Le combat silencieux du gynécologue Makenzy Dorlus

Alors qu’un médecin sur trois a déjà quitté le pays et que les gangs contrôlent 90 % de la capitale, le Docteur Makenzy Dorlus persiste. Entre philanthropie, menaces de mort et calomnies numériques, portrait d’un praticien pour qui soigner est devenu l’ultime acte de résistance.

PORT-AU-PRINCE, le 2 février 2026.-

Dans une ville où l’espérance de vie plafonne à 65 ans et où les hôpitaux sont devenus des cibles de guerre, une silhouette en blouse blanche refuse de plier bagage. Le Docteur Makenzy Dorlus, gynécologue de formation, incarne cette frange héroïque de la médecine haïtienne qui, face au chaos, choisit de rester fidèle à son serment.

Une vocation forgée dans la rigueur

“Fils du peuple” issu d’un quartier modeste de Port-au-Prince, le Docteur Dorlus porte en lui une éducation faite de respect et de ténacité. Son ascension dans une filière médicale où les ressources sont dramatiquement rares, seuls 16 % des médecins disposent d’une bibliothèque sur leur lieu de travail.

Aujourd’hui, il multiplie les interventions entre l’Hôpital de l’Université d’État d’Haïti (HUEH) et la clinique CITIMED. Sa réputation de “gynécologue hors pair” se double d’une aura de philanthrope : il n’est pas rare qu’il offre ses soins gratuitement ou qu’il finance, avec ses propres deniers, la scolarité d’enfants issus de familles brisées par la pauvreté ou la violence.

Le quotidien d’un médecin sous siège

Exercer à Port-au-Prince en 2026, c’est vivre avec une cible dans le dos.

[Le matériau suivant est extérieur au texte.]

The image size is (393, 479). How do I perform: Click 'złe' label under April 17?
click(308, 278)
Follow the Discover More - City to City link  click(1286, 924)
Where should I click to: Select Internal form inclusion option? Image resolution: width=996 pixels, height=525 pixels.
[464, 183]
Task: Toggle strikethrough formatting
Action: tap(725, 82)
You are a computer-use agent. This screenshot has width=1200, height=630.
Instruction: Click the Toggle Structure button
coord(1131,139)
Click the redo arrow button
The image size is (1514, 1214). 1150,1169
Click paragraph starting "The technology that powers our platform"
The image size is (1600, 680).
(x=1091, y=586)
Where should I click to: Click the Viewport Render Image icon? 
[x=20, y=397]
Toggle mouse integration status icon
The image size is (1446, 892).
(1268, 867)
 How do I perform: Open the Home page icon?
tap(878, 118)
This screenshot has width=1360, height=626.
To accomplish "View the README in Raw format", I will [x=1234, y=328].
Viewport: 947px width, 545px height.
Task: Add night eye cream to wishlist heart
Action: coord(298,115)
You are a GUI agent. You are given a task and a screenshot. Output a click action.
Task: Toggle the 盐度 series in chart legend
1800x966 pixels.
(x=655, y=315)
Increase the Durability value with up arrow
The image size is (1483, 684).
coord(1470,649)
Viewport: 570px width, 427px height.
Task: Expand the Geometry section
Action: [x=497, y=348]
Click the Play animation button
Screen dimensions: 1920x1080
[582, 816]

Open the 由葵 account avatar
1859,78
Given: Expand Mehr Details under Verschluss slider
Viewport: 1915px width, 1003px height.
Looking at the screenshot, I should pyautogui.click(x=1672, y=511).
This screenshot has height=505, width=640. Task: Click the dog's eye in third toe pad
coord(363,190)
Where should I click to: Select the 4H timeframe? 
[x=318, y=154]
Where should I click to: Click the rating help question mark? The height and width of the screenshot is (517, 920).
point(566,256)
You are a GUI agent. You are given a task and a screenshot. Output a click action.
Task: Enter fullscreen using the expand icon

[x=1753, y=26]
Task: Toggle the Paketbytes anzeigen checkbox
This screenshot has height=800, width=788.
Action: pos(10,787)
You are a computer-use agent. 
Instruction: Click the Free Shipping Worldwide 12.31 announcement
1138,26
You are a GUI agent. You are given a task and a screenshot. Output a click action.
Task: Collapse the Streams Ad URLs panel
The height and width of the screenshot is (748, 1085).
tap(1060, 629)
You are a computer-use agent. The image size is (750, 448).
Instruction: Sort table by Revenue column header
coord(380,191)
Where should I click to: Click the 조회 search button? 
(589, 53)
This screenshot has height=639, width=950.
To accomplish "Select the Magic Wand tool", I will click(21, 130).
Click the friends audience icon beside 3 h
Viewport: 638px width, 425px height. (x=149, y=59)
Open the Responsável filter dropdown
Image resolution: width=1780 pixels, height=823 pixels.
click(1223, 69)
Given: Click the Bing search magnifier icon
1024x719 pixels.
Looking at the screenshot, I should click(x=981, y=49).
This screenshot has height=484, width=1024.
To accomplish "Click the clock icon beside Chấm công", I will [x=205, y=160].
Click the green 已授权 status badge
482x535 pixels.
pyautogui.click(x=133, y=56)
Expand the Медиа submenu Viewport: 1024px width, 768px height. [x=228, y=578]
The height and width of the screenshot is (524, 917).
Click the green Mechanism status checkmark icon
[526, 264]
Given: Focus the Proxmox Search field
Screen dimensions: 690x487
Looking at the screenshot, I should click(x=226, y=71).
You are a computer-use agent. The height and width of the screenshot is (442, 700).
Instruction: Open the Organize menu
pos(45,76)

Les chiffres sont accablants. 74 % des professionnels de santé envisagent l’exil et 44 % ont vu un collègue se faire enlever. Le Docteur Dorlus n’y a pas échappé, ayant lui-même subi plusieurs séquestrations. Le 24 décembre dernier, l’horreur a franchi un nouveau cap lors de la réouverture sanglante de l’HUEH attaquée par des gangs filmant leurs exactions par drone. C’est dans ce climat apocalyptique que le médecin doit naviguer, entre urgences vitales et drames personnels.

Récemment, alors qu’il portait secours à un proche en état comateux, il s’est retrouvé au cœur d’une tempête numérique, victime de calomnies virales lancées sur les réseaux sociaux. Un “lynchage 2.0” qui illustre la fragilité de la réputation à l’ère des forfaits data prépayés.

Le système de santé haïtien en chiffres

Pour la violence, 90 % de la capitale est placé sous le contrôle des gangs. Pour le ratio de lédecin pour la population, in dénombre 1,4 médecin pour 10 000 habitants. Rappellons que ces statistiques décrit le pire ratio des Amériques. Pour l’effondrement du système de la santé, seuls 37 % des établissements de santé sont opérationnels.

Résister pour ne pas disparaître

Pourquoi ne pas partir ? Pour beaucoup, l’exil signifie troquer son stéthoscope contre un emploi chez Amazon ou Walmart, une érosion de l’estime de soi que le Docteur Dorlus refuse. Malgré la pression constante et la douleur d’une formation acquise “derrière les lampes à pétrole”, il choisit le retour au pays, encore et toujours.

Alors que des organisations internationales comme MSF sont contraintes de suspendre leurs activités à Bel-Air et à Turgeau, l’engagement de ces médecins locaux devient le dernier rempart contre l’obscurité totale.

L’histoire du Docteur Dorlus n’est pas un simple fait divers ; c’est une allégorie de la résilience d’une nation qui, malgré les balles et les rumeurs, s’obstine à vouloir donner la vie.